Help your children be their best, emotionally and socially.
Everyone feels less anxious and stressed when there is a plan. Having consistent routines before school, after school, and at bedtime helps to reduce anxiety by relieving the stress that comes from the unknown. Busy schedules can cause anxiety and tension, but when there are constants that everyone expects, like a family dinner or bedtime book, children will feel more secure knowing somebody is in control of what otherwise might feel like chaos.
Although it is difficult for parents to talk with their children about a dangerous “what if” situation, doing so is necessary. Discuss and practice age appropriate scenarios about what children should do if they are faced with various situations, such as being approached by a stranger, seeing someone get hurt, feeling sick, or being lonely at recess. Having a plan reduces panic and anxiety if those situations arise.
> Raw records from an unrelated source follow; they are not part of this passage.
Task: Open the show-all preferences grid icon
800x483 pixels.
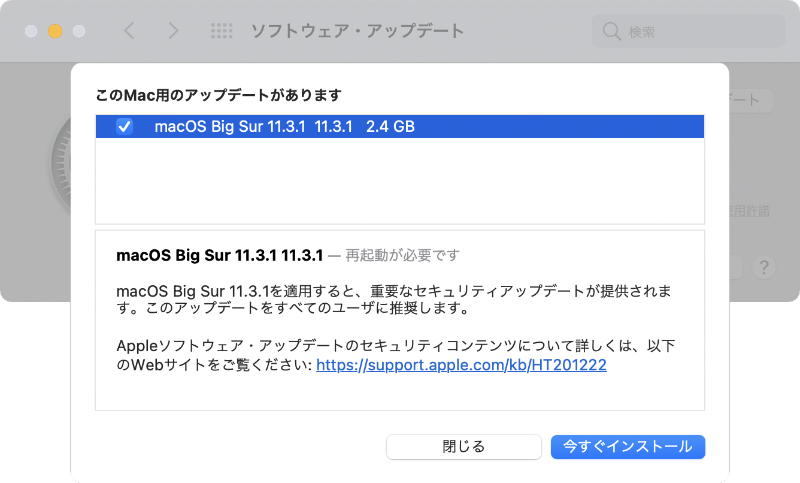Action: coord(222,31)
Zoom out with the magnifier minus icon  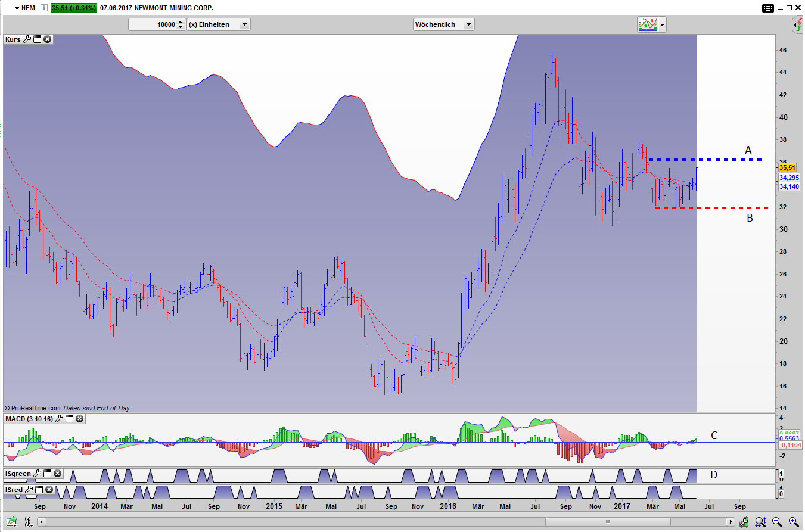coord(777,522)
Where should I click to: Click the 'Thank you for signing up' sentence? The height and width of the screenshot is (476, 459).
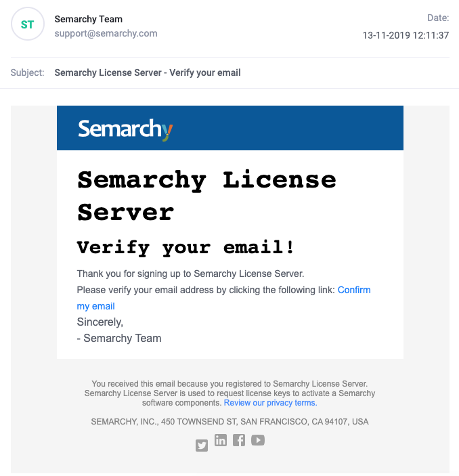pyautogui.click(x=190, y=274)
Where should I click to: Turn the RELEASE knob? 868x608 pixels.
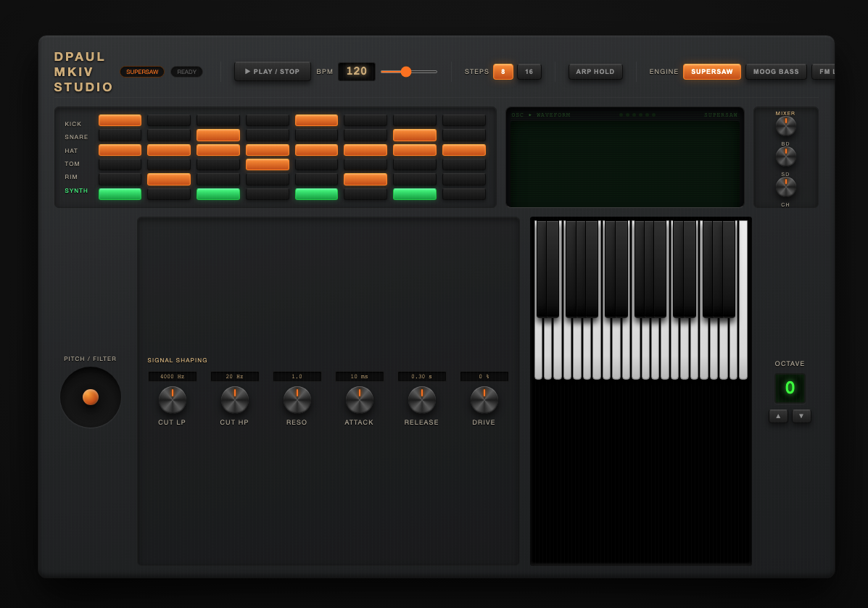421,399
The ability to recover from disappointment is crucial for your child’s emotional health. Help your child learn different ways to cope with the feelings of disappointment. What do you want your children to do when faced with difficult situations? What would you do? Some healthy coping skills would be to take deep breaths, talk to a person you trust, exercise, play, listen to music, or relax with a favorite activity. Your children will grow from these experiences, especially if you are the coach.
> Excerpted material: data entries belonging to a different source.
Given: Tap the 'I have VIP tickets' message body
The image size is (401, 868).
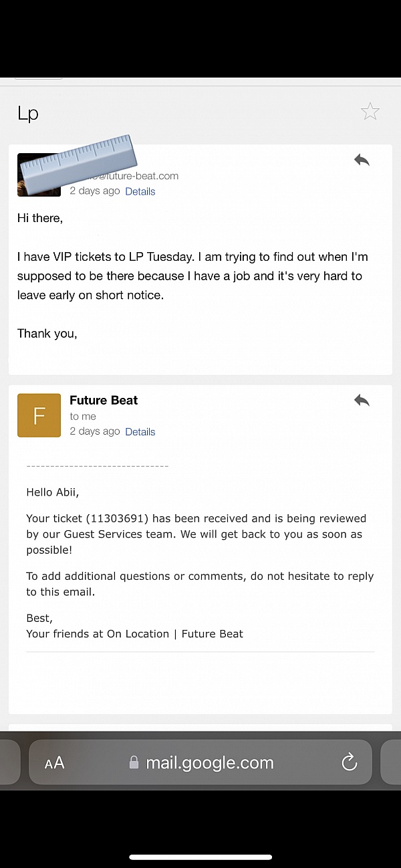Looking at the screenshot, I should point(192,276).
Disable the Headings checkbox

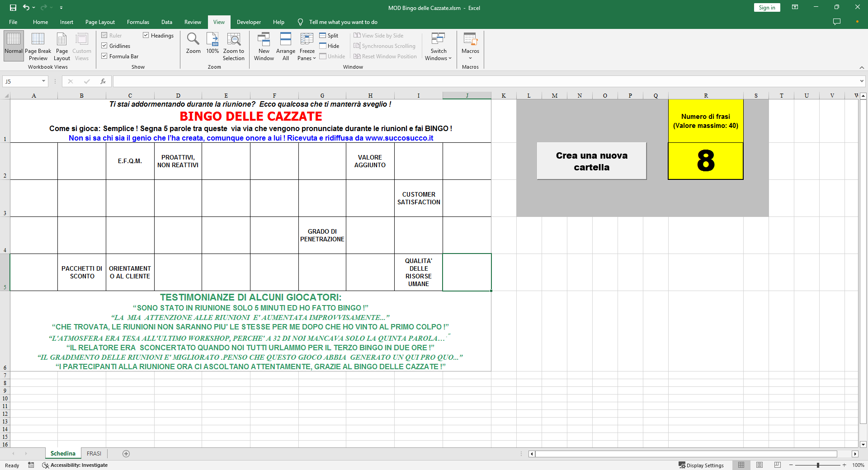point(146,35)
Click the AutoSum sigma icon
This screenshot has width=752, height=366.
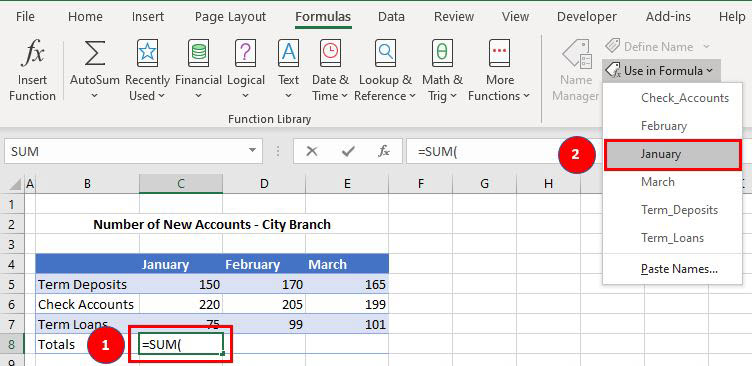(94, 53)
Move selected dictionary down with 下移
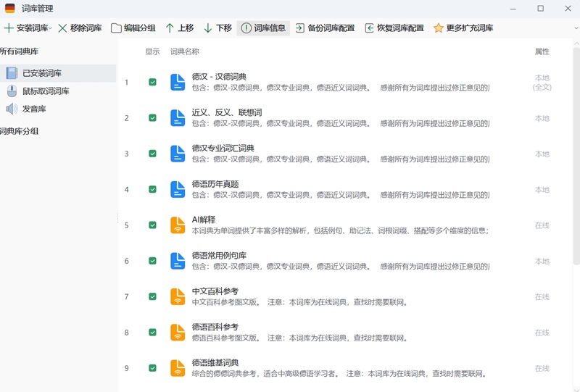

Going to school is one of many adventures in your child’s lifetime. Relationships that nurture with clear guidance as to what is acceptable and what is not are the key. The teamwork of student, parent, and teacher provides a foundation that reaches beyond academic achievement. When children know that the significant adults in their lives have faith in them, want to listen to them, and are there to help them, they are more likely to succeed in all their endeavors.